[Required action]: Copy out every line of the listing below without changing anything.

[Provided records]:
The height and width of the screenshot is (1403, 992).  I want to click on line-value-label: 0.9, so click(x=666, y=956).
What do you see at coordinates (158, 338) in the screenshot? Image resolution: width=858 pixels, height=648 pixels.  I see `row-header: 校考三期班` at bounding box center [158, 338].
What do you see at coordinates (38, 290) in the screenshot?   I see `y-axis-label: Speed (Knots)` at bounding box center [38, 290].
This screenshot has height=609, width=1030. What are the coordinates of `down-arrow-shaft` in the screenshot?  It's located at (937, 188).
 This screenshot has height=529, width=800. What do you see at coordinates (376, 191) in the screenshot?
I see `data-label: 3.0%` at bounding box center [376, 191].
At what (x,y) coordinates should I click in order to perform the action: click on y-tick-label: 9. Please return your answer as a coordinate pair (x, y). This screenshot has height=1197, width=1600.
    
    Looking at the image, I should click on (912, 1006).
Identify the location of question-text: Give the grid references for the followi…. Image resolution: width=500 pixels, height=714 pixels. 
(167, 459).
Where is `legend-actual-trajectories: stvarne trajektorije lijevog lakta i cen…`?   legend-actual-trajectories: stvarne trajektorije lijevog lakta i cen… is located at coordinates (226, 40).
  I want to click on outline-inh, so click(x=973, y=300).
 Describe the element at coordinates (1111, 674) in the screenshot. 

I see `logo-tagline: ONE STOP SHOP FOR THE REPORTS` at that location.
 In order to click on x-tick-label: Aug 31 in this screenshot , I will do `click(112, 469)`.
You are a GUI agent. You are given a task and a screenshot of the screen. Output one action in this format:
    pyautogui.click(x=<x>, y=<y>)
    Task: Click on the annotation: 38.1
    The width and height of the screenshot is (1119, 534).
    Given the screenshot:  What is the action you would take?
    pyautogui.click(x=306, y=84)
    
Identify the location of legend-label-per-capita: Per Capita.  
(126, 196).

[Result of the task]:
The height and width of the screenshot is (1403, 992).  I want to click on line-value-label: 0.9, so click(x=666, y=956).
What do you see at coordinates (158, 338) in the screenshot? Image resolution: width=858 pixels, height=648 pixels.  I see `row-header: 校考三期班` at bounding box center [158, 338].
What do you see at coordinates (38, 290) in the screenshot?   I see `y-axis-label: Speed (Knots)` at bounding box center [38, 290].
This screenshot has height=609, width=1030. What are the coordinates of `down-arrow-shaft` in the screenshot?  It's located at (937, 188).
 This screenshot has height=529, width=800. What do you see at coordinates (376, 191) in the screenshot?
I see `data-label: 3.0%` at bounding box center [376, 191].
At what (x,y) coordinates should I click in order to perform the action: click on y-tick-label: 9. Please return your answer as a coordinate pair (x, y). This screenshot has height=1197, width=1600.
    
    Looking at the image, I should click on (912, 1006).
Identify the location of question-text: Give the grid references for the followi…. Image resolution: width=500 pixels, height=714 pixels. 
(167, 459).
Where is `legend-actual-trajectories: stvarne trajektorije lijevog lakta i cen…`?   legend-actual-trajectories: stvarne trajektorije lijevog lakta i cen… is located at coordinates (226, 40).
  I want to click on outline-inh, so click(x=973, y=300).
 Describe the element at coordinates (1111, 674) in the screenshot. 

I see `logo-tagline: ONE STOP SHOP FOR THE REPORTS` at that location.
 In order to click on x-tick-label: Aug 31 in this screenshot , I will do `click(112, 469)`.
You are a GUI agent. You are given a task and a screenshot of the screen. Output one action in this format:
    pyautogui.click(x=<x>, y=<y>)
    Task: Click on the annotation: 38.1
    The width and height of the screenshot is (1119, 534).
    Given the screenshot:  What is the action you would take?
    pyautogui.click(x=306, y=84)
    
Identify the location of legend-label-per-capita: Per Capita.  
(126, 196).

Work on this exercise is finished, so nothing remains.